My spontaneous idea was to found a nonprofit for a Molecular Immunology Society and as soon as I began to research it I was devastated from the first moment. Fundamentally I discovered that you need too much money and too much of an investment in time, energy, and personnel for an unpopular cause, organization, or charity.
You need to advertise and these days that means setting up a website. If you are a newbie website then you won’t be considered a secure website by most search engines like Google so you become the low human on the search engine totem pole. Even if you are a secure website the search algorithms are tweaked every once in a while and if you have very few visitors to your website or think that you have optimized your search parameters then they can change overnight. Fundamentally you need advertising money and lots of it to be at the forefront of a web search.
There are very few self managing web sites where donations are automatically recorded and emails kept track of. Then there is the problem of producing relevant articles to satisfy existing donors and entice new ones to contribute money. It is hard producing unique articles which don’t eventually start boring your clientele especially if they have little detailed knowledge about molecular immunology. So you may successfully brand the nonprofit but won’t be able to maintain or attract much interest.

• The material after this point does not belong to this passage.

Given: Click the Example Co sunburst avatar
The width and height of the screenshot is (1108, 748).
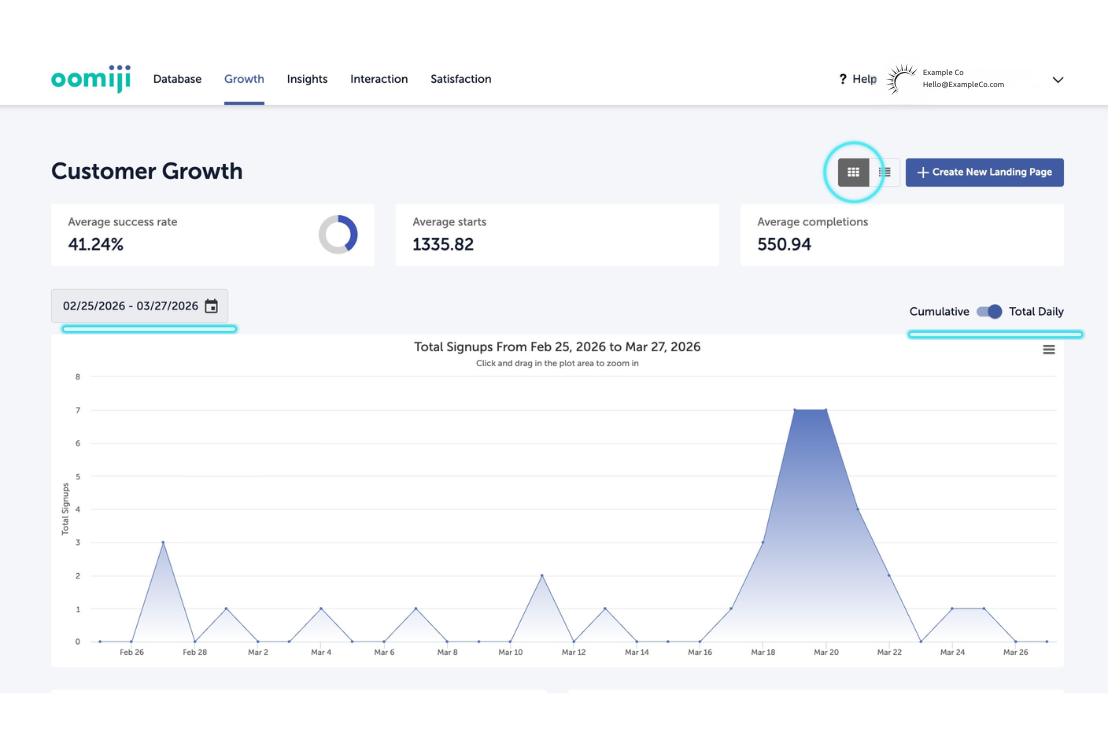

Social or professional networking is another tedious aspect which requires keeping in touch with current researchers and understanding what their research papers are about and how relevant their research may be. Often basic research does not wander too far afield of current research ideas and then there are those research subjects which probabilistically have a very low chance of yielding any revolutionary or new insights. So you have to hire a high level expert in the profession to do the research grant evaluations and just one expert may be overly biased in the field and not very competent. What you ideally really need is a handful of research experts to evaluate research grants and the articles which originate from the research effort.

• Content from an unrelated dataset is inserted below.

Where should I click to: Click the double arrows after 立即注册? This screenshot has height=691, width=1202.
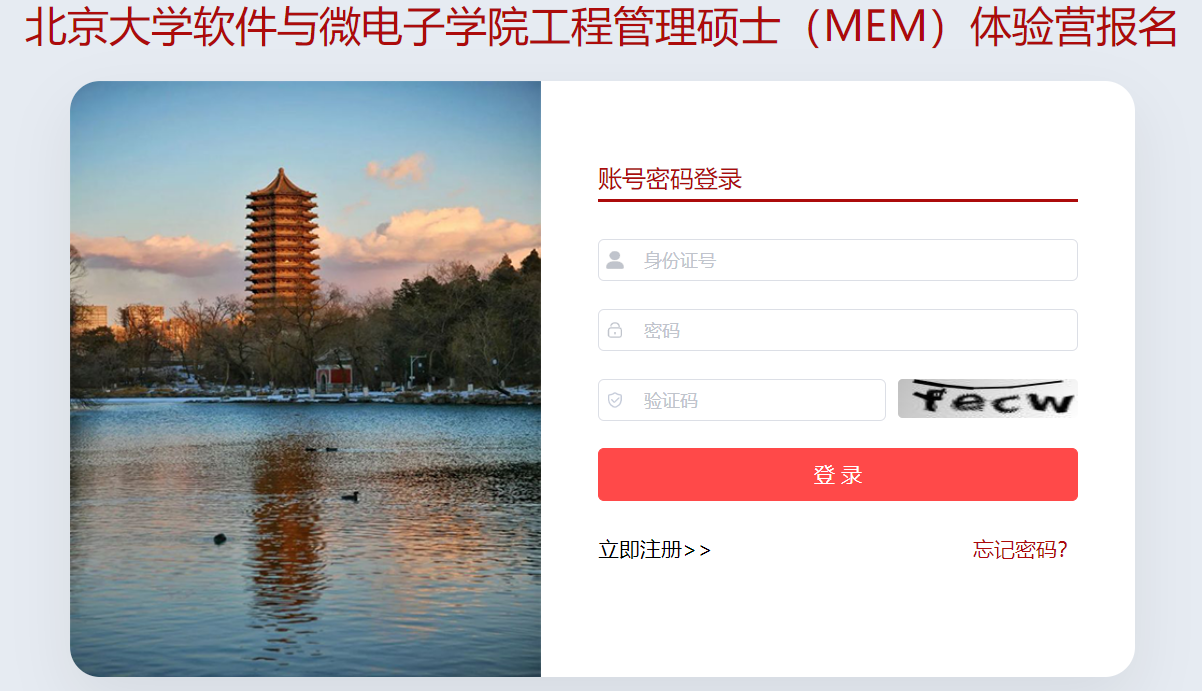pos(698,550)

My idea was to give scientific instruments to competent researchers in the field of molecular immunology but even here serious decisions have to be made on what form of immunology you will choose because immunology is broadly understanding how your body defends itself from various diseases such as cancer, allergies, pathogens, etc. and the list is almost endless.

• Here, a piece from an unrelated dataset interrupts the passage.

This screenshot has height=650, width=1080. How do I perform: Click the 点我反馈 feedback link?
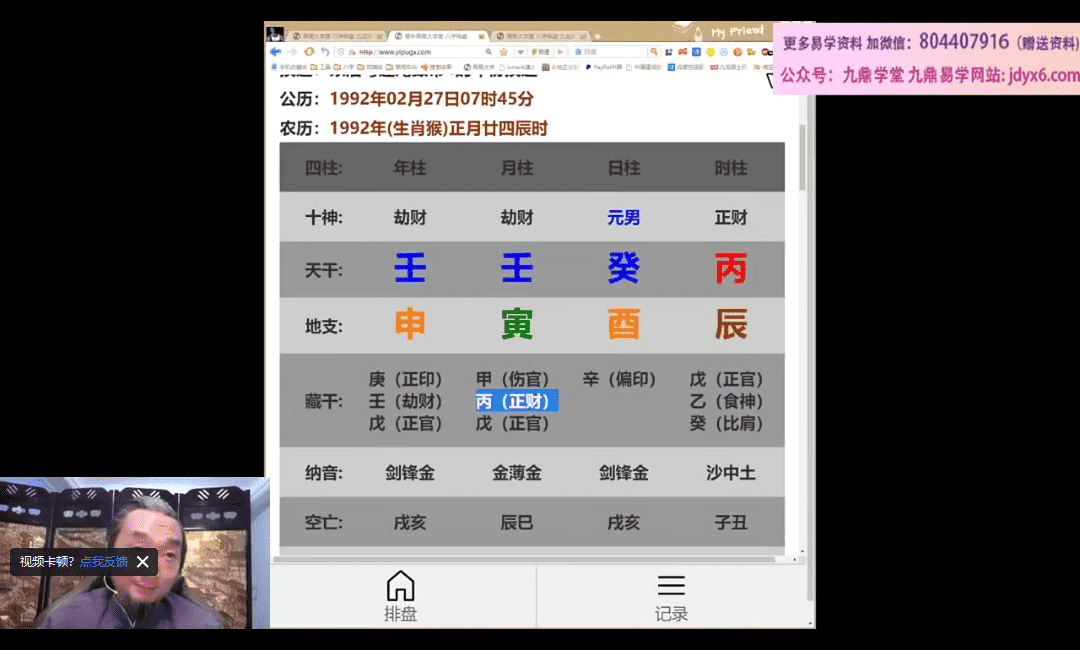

To donate scientific instruments you have to keep current on what the most important ones are and this means keeping up on current literature and making contact with instrument manufacturers.
So how many humans would really be interested in donating money to fund scientific instruments for researchers in the molecular immunology field? Probably one in a million unless it is a rich patient who has come down with a fatal disease which seems to have no current cure.
Interest in the general public is miniscule and interest by big pharma is probably also minimal since most are interested in developing drugs which you become addicted to for diseases which are never really cured but where the symptoms are merely masked. Repeat customers is what big pharma mostly wants and cures are scary and devastate the bottom line or money earned.
Donating scientific instruments to basic researchers in molecular immunology is an idea with minimal public interest which translates into very few donors and fundamentally a bankrupt nonprofit. The nonprofit can’t stay afloat financially if run properly and is basically an unpaid labor of love if you want to set up a professional expert networking communications system.
I end with the IRS accounting system which is necessary for a nonprofit and this is also very time consuming and detailed which probably means having to hire a professional accountant if you can’t do it yourself.
Ideally a nonprofit should spend about 10% in administrative costs and about 90% should go to the charity. Realistically I now understand why popular charities spend about 90% on administrative costs and only about 5 or 10% go to the charity cause itself.
The conclusion is that nonprofits for rare causes are just not financially feasible unless you get a very rich donor or handful of rich donors.